Editorial: How can we get a CN overpass?

IT SHOULDN’T take the deaths of two people to expose the dangerous nature of the CN rail yard running the length of Terrace, but it has.

IT SHOULDN’T take the deaths of two people the end of August to once again expose the dangerous nature of having a very active CN  rail yard run the length of Terrace, but it has.

And once again the debate is renewed of what can be done to either block access to the rail yard or find another way for a safe and reliable pedestrian crossing.

Fences can only impede or deter but never completely stop a determined person. A pedestrian overpass, which has figured in past city council election campaigns, is a far better answer.

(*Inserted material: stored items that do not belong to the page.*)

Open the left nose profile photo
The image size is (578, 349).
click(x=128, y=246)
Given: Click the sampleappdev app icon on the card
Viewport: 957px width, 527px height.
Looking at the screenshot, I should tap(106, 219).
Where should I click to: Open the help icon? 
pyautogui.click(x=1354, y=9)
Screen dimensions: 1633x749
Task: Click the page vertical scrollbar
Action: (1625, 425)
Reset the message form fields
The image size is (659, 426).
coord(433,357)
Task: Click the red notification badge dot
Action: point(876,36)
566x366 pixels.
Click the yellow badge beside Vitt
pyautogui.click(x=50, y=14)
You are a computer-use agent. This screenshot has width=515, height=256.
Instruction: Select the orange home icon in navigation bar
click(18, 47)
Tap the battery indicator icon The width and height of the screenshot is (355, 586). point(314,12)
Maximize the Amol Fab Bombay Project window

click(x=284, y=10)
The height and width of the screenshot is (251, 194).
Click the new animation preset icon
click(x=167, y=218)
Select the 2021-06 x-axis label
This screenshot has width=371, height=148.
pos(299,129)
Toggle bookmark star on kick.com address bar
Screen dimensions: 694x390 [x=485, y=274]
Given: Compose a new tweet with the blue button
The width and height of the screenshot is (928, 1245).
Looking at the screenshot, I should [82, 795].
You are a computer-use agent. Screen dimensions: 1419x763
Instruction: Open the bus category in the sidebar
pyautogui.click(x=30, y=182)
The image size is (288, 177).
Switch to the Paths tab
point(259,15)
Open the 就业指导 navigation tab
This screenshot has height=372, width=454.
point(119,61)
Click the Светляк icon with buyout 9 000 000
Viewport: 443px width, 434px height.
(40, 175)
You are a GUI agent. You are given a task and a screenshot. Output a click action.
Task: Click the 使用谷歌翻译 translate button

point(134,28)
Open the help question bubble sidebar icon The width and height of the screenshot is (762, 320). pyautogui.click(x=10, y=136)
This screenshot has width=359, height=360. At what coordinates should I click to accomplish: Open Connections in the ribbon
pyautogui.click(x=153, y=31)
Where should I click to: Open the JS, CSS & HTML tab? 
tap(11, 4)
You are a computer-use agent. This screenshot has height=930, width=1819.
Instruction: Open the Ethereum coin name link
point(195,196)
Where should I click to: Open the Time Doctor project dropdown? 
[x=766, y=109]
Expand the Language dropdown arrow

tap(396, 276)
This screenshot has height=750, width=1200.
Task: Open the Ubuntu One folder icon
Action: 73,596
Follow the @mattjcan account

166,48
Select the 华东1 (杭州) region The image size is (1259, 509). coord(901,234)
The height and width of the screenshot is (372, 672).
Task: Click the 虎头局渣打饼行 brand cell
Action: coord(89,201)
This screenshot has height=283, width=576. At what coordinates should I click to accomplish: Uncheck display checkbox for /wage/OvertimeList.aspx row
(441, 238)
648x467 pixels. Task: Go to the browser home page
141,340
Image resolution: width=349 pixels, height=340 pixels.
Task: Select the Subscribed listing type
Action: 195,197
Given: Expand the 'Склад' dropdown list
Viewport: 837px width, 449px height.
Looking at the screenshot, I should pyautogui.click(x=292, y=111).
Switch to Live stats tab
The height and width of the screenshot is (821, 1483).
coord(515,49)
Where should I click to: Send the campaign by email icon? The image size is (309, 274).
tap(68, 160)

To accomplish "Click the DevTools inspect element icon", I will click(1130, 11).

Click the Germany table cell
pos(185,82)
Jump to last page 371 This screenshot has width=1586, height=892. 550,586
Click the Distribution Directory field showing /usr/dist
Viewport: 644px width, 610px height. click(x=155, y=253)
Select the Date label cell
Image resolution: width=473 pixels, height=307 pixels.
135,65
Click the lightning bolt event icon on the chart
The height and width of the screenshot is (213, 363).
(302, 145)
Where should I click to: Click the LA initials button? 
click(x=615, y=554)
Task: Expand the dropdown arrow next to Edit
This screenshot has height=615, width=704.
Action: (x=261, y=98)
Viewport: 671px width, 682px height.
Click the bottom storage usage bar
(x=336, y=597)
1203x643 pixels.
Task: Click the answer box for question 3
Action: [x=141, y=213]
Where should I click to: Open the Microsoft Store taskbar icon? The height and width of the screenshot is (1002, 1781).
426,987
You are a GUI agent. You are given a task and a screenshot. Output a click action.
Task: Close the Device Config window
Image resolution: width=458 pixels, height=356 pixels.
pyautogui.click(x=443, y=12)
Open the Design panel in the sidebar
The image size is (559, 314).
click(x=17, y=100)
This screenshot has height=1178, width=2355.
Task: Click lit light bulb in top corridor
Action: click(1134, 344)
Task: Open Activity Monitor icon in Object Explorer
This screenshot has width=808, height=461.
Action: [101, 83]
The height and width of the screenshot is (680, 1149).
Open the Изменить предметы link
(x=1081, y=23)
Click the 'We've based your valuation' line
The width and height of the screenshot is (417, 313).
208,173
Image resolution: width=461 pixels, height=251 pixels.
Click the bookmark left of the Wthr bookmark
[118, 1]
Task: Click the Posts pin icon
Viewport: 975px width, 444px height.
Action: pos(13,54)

That there is now only one safe pedestrian passage, the sidewalks on the Sande Overpass, and that it is located to the west along Keith, a considerable distance from one of the more populated neighbourhoods of the southside, needs correcting.

Of course, the matter then arises of who should pay. Terrace mayor Carol Leclerc has indicated the city might well be a contributor, looking (with the backing of Skeena NDP MP Nathan Cullen) to the federal and provincial governments for help.

CN? That’s a different story. It’s a remarkably stubborn company and can well make the argument it was here first and that the city then built itself on both sides of its tracks. Translation: Not our problem.

But there must be a soft spot somewhere inside CN. A concerted effort on the part of city council should result in a commitment by CN to construct a pedestrian overpass.